■ Texto base ■
_ _ _
Son muchos los caminos, las modalidades y mediaciones que propician la contemplación. En un intento de aclarar –aunque también con el riesgo de simplificar– podemos identificar tres grandes vías que se corresponden con los tres centros del ser humano: el cuerpo, el corazón y la mente. El cuerpo, a través de los sentidos, abre la vía de la percepción; el corazón abre la vía de la devoción, del afecto o del amor; y la mente, relacionada con la conciencia, abre la vía de la indagación y del conocimiento. Las tres corrientes están de alguna manera en todas las tradiciones, pero podemos decir que el ejercicio de la percepción es más característico del budismo y el taoísmo; el camino del amor es más propio del cristianismo, aunque también está presente en las vías afectivas-devocionales del sufismo, del judaísmo (el hasidismo), el hinduismo bhakti y más minoritariamente en el budismo a través de la corriente de la Tierra Pura. Por lo que se refiere a la vía de la mente-consciencia es más propia del hinduismo (presente en la corriente jñana y en el Vedanta), así como en ciertas corrientes del budismo como el Zen Rinzai, y también en las vías gnósticas del sufismo, de la Cábala judía y del cristianismo esencialista (Evagrio Póntico, Maestro Eckhart, Nicolás de Cusa, etc.).
_ _ _
■ Qué hacer ■
A) En el texto sobre las vías de la contemplación, ¿qué vía abre el corazón?
B) Prolonga el texto sobre las vías de la contemplación a partir de su última oración.

■ Material recopilado ■
_ _ _
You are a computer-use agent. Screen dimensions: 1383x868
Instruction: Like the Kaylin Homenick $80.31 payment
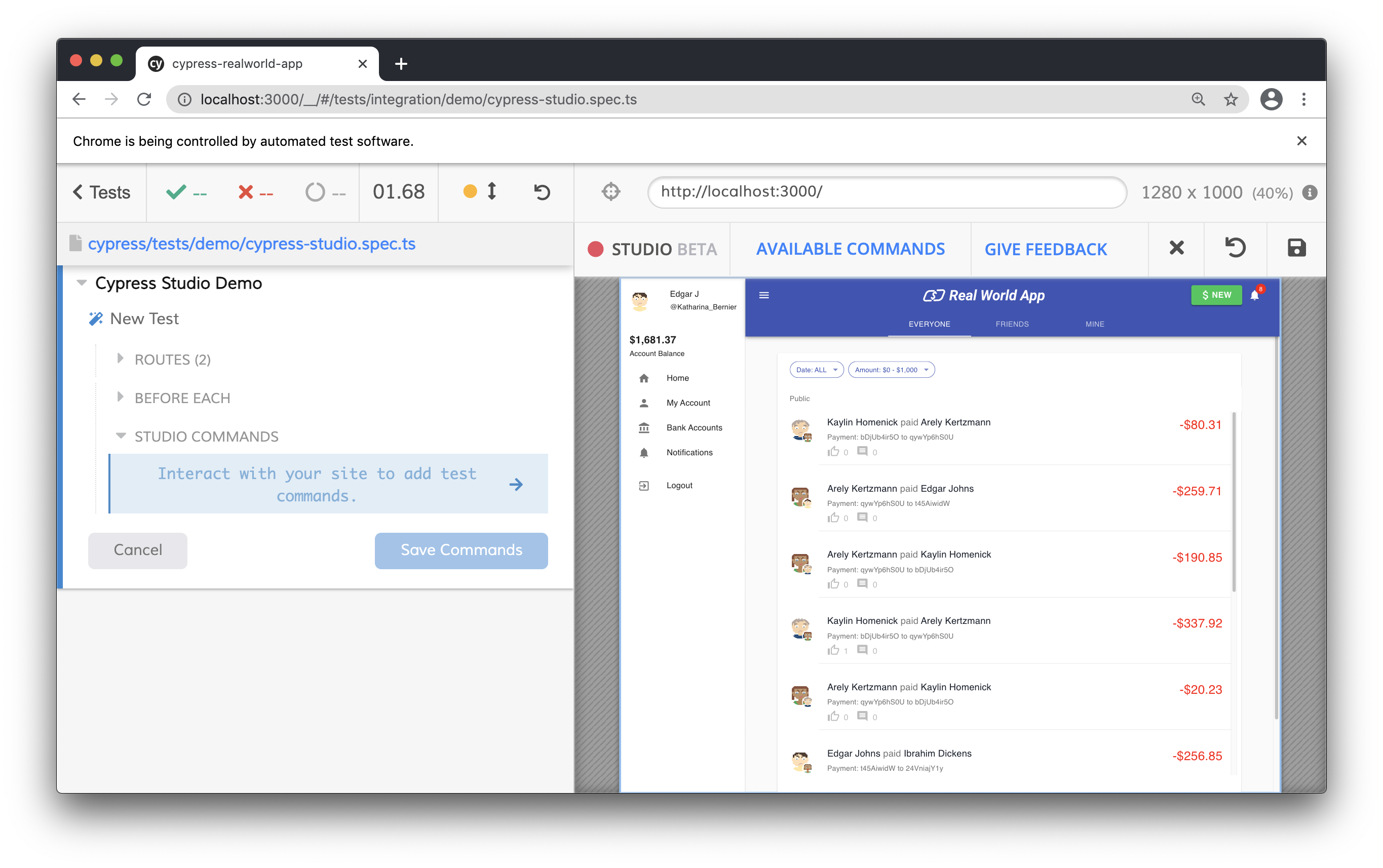833,452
_ _ _
■ Respuestas del ejercicio ■
A) La vía de la devoción, del afecto o del amor.

B)
George Gurdjieff (1866-1949) introdujo el Cuarto Camino como una propuesta de integrar estas tres vías. La primera la consideraba el camino del faquir, la segunda, del santo, y la tercera, del yogui. Con su propuesta trataba de integrar los tres recorridos a partir de un punto más elevado o de una anterioridad que precede a los tres centros de atención: el recuerdo de sí, esto es, un estado de autopresencia y de autoconciencia llamado a ser permanente y que tiene que ver con un modo de contemplación.6 Se trata de un «ver» integral que conecta con la fuente de todo lo que es, una plena consciencia donde nada es excluido gracias a un estado de atención total que permite sentir la plenitud de la Presencia a partir de la autopresencia.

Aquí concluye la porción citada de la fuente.